Macks Creek Law

Summary

The Macks Creek Law is the common name for a series of legislation passed by the US state of Missouri that limit the percentage of municipal revenues allowed from traffic violations. The first incarnation of the bill was put forward by Delbert Scott in response to a notorious speed trap on US 54 in Macks Creek, Missouri, and was enacted in 1995. An audit of Macks Creek in 1997 uncovered significant financial problems, and the city declared bankruptcy the next year. The voters of the city approved disincorporation in 2012. Ambiguous wording in the bill led to difficulties in enforcement, and in early 2009, the St. Louis Post-Dispatch reported that no excess revenues had been remitted under the provisions of the law. Amendments in 2009 and 2013 lowered the cap from 45% of general operating revenues to 30%, and the later amendment also resolved some of the ambiguities in the law's wording.

Macks Creek Law
Seal of Missouri
State of Missouri
Enacted byState of Missouri
Signed1995
Introduced byDelbert Scott
Amended by
various changes in 2009, 2013, 2015

The 2013 amendment also contained a provision that would allow for the loss of municipal court authority, which led to a lawsuit from the Missouri Municipal League. Police ticketing procedures came under greater attention after the Ferguson unrest in 2014, and additional bills were passed that changed the law's procedures, which led to the prior lawsuit being dismissed. Those bills also reduced the cap to 20% in most of the state, with a 12.5% cap in St. Louis County. The lower cap in St. Louis County was struck down by the Missouri Supreme Court, and an attempt to reinstate it was denied in 2022.

Background edit

 
Location of Macks Creek in Missouri

The city of Macks Creek, Missouri, a town in the Lake of the Ozarks area located on U.S. Route 54, had become a notorious speed trap by the early 1990s.[1] Macks Creek had a population of roughly 270, but wrote around 2,900 tickets for traffic violations a year; the municipality received about 75% of its revenue from these fines. After being ticketed in Macks Creek, Missouri state legislator Delbert Scott wrote a bill that was approved in 1995, becoming the original form of the Macks Creek Law. Originally, the law capped the percentage of municipal revenue that could come from traffic violations at 45%,[2] with any excess over that limit to be remitted to school districts.[3] The bill defined the percentage as being based on "general operating revenue", but the definition of this was unclear, leading to disputes, including one with the city of Lone Jack in 2012.[4] Revenues that count against the cap include both the traffic fines themselves as well as court costs charged to the case; data about the revenues from traffic violations is required to be reported to the Missouri State Auditor's Office annually.[5]

Effects edit

The passage of the law devastated Macks Creek's municipal budget,[6] and the town had additional significant financial problems, including mismanagement, which were revealed by a state audit released in 1997. Some findings implied that to avoid the law, the city had ticketed parking violations instead of the traffic violations targeted by the law.[7] The city eventually disbanded its police force, with a Washington Post article from July 1998 reporting that the police force had been "laid off more than a year ago".[8] Faced with financial difficulties, the city filed for bankruptcy in 1998. Six years later, an electoral measure on disincorporation was put forward, but did not succeed.[6] Voters of the city eventually approved disincorporation in 2012. In late October of that year, it was reported that the city was having difficulties dissolving due to its poor financial state: the Columbia Daily Tribune reported that the city had over $25,000 of overdue debts, but less than $5,000 in cash, most of which was fuel tax proceeds that were restricted in use.[9]
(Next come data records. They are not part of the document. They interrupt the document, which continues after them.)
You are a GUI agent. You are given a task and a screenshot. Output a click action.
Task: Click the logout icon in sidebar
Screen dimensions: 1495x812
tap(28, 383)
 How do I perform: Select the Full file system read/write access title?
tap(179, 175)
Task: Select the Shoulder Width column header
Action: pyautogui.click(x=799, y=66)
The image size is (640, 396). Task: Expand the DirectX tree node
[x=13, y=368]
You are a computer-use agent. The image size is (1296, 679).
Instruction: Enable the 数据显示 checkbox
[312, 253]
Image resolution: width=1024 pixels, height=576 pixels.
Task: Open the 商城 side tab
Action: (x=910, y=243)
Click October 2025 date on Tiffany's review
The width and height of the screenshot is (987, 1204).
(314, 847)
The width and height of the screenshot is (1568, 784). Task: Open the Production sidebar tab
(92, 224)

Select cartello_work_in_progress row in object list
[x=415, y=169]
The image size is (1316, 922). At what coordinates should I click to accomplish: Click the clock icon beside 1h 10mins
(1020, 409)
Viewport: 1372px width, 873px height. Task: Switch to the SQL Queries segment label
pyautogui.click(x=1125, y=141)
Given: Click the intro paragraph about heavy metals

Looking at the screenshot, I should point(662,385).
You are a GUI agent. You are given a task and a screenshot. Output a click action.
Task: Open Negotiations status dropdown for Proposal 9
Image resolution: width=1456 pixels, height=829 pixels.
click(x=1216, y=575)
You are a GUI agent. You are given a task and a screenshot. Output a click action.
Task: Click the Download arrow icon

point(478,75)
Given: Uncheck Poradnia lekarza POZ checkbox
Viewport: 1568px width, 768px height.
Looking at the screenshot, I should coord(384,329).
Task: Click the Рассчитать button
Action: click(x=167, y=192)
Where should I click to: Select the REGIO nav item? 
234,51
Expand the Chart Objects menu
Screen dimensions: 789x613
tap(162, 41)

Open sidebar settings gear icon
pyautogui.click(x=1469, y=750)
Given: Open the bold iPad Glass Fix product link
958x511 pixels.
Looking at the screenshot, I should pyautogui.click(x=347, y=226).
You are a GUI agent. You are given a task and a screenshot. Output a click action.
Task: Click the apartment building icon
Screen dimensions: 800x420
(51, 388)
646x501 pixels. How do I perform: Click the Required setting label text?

Portions of the law as originally passed proved to be ambiguously worded. The law could be read as counting only moving violations against the cap, which led to cities reclassifying traffic charges from moving to non-moving violations. Additionally, the only fines over the cap that were disallowed were those on "federal and state roads"; as tickets could also be given for violations on county or city-operated roads, and as there was no requirement to keep track of what roads tickets had been given on, enforcement was difficult.[10] Enforcement was hampered by insufficient data to such a degree that as of May 2009, the St. Louis Post-Dispatch reported that the distributions of excess revenue had never occurred.[1] An amendment to the law in 2013 resolved those two issues;[10] the legal wording was expanded to cover all traffic violations, removing the restriction on ticket location and also adding language that directly included "amended charges".[11]

 
Eric Schmitt, who was involved with the law both as a Missouri State Senator and as Missouri Attorney General

In 2009, Missouri State Senate member John Griesheimer proposed an amendment to the bill that would reduce the cap to 35%.[1] This reduction was approved, and in 2013 was lowered again to 30%.[4] The 2013 amendment also included a provision that would result in failure to comply with the law's reporting requirements triggering the loss of municipal court authority. The Missouri Municipal League sued the state over the new provision in September 2013, and appealed to the Missouri Supreme Court in 2014 after losing at the circuit court level.[12] In August 2014, the shooting of Michael Brown and subsequent Ferguson unrest in Ferguson, Missouri, led to additional media attention on the ticketing practices of police departments in the St. Louis area, and in turn to the enforcement of the Macks Creek Law. On December 1, state senator Eric Schmitt proposed Senate Bill 5 (S.B. 5), which would further lower the cap on ticket fines.[13] That same month, the Missouri Attorney General, Chris Koster, sued 13 municipalities in the St. Louis area for violating the Macks Creek Law. By January 2015, four additional municipalities were added as defendants, although by then six cities had come into compliance and two more had remitted excess monies to the state. A further eight of the municipalities were dismissed from the lawsuit in March.[14][15] By April, 16 of the 17 total municipalities sued were in compliance.[16]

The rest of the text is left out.